Summary: An intermediate boot2root requiring basic penetration testing skills.
Once you have the VM up and running do a ping sweep of your network to find it's IP as shown below.
Next we will do a full port scan of the machine and find which ports it has open, this one has just ports 22 and 80 open.
There is no robots.txt file this time around so we will have to spider the site using dirb to find pages. Here we find three.
Checking the admin.php page we find a login page we can feed input, let's give it some dummy input to see how it behaves.
As you can see above our input is used in parameters located in the url, this seems like our point of attack. After a good few hours of searching and trying attacks such as XSS, SQL injection and LFI, command injection came up and so let's try to change our input to a simple ls command.
Now we have found a vulnerability in this machine we need to find a way to get a shell with it, let's setup a nc listener on our machine and use the nc command as input to get a reverse shell. We use the -e (execute) option to execute a command of our choosing when a connection is established.
Attacking machine
Victim site
And as we can see looking at our nc listener we have established a connection and got shell!
Now we need to escalate our privileges, but first let's upgrade our shell so it has a fully interactive TTY. This will allow us to stop commands with Ctrl-C (in case the shell hangs) instead of cutting the connection, and let's us use commands such as sudo and su. For guidance check the following link out.
Upgrading shell
Checking Term and stty requirements
Now we need to enumerate the system, this time we can't use nc to receive files so we're going to grab the files we need using wget and SimpleHTTPServer to host files from our attacking machine on our network.
Attacking machine
Victim machine
Now we have the LinEnum script downloaded and made executable in /tmp we can run it and look for a way to escalate our privileges.
This time there was no bash history for us to snoop on but looking at SUIDs we find a peculiar program called cat_shadow. Using the same method we did with LinEnum, but reverse roles, we exfiltrate cat_shadow to our attacking machine for analysis.

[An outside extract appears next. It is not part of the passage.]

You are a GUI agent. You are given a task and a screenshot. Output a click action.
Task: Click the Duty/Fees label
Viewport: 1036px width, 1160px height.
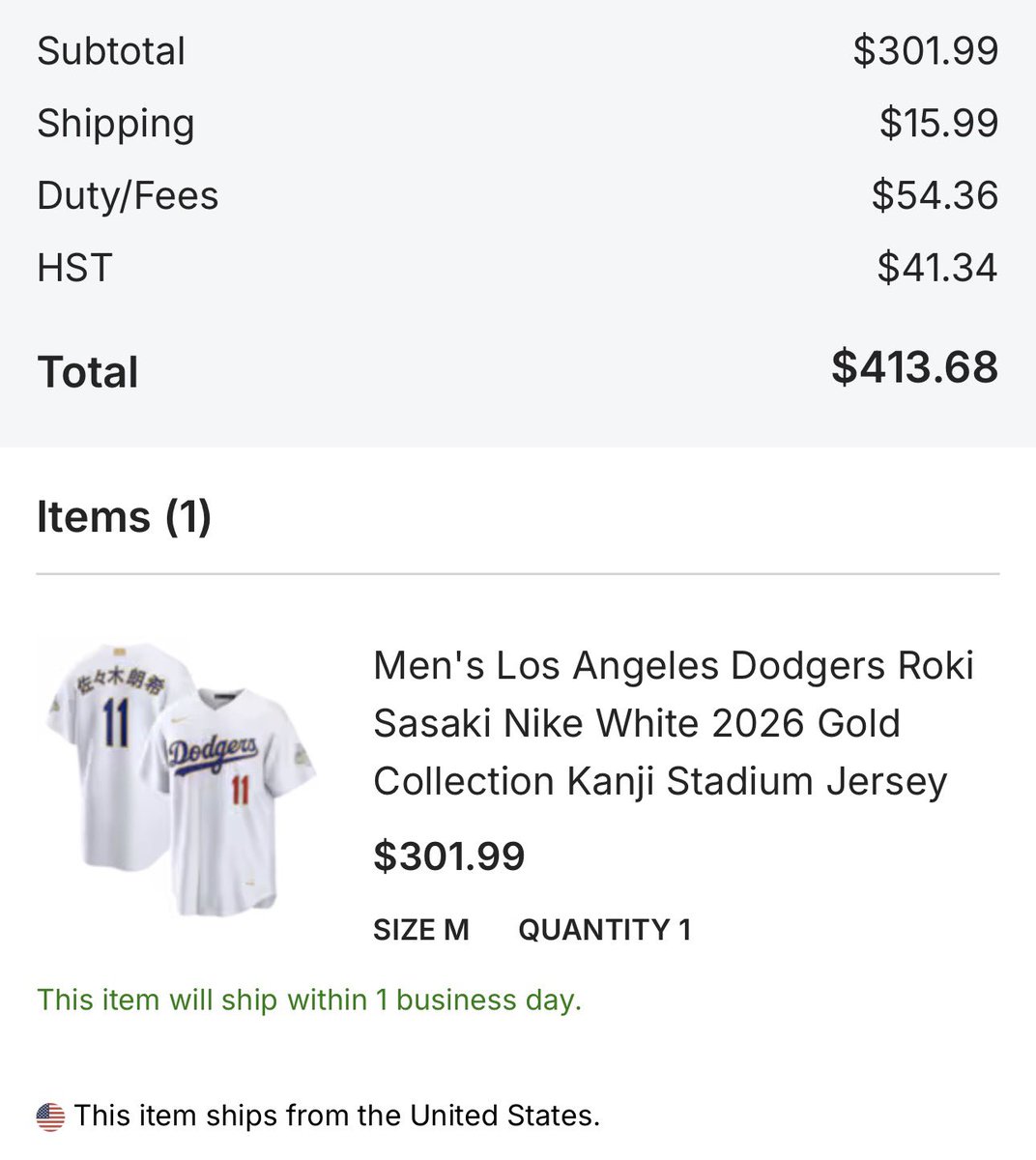tap(128, 195)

As we can see by looking at the assembly code with radare2 there is a cmp instruction on the 21st line, it is comparing eax to the hexadecimal value of string "bYlI". Let's run the program on the victim machine and see how it behaves."
So the program trys to cat the shadow file containing the system user's password hashes, as we can see from the output eax is completely empty when it is comapared to 0x496c5962. Let's generate a payload to insert into the binary using python.
And now we will feed this into the binary and see what happens.
Looks like the binary is vulnerable to a buffer overflow attack, eax now contains 0x41414141 which is hexadecimal for "AAAA" meaning our input overwrited eax's value. After a bit of experimenting we find that the overflow starts at 64 bytes, from here we insert the hexadecimal for "bYlI" (their hexadecimal forms are inserted backwards as the machine is little endian) on the end of our 64 bytes of junk input and open sesame!
Now we have the hash of root's password we can attempt to crack it using hashcat. Use this page to identify what kind of hash we have and this link for guidance on how to use hashcat. Mine took no time as I had already cracked it by the time of editing this writeup, but the time it takes for hashcat to crack the hash depends on your hardware.
Next all that is left to is to use su (switch user) command to switch to root with the password greygrey and cat the flags!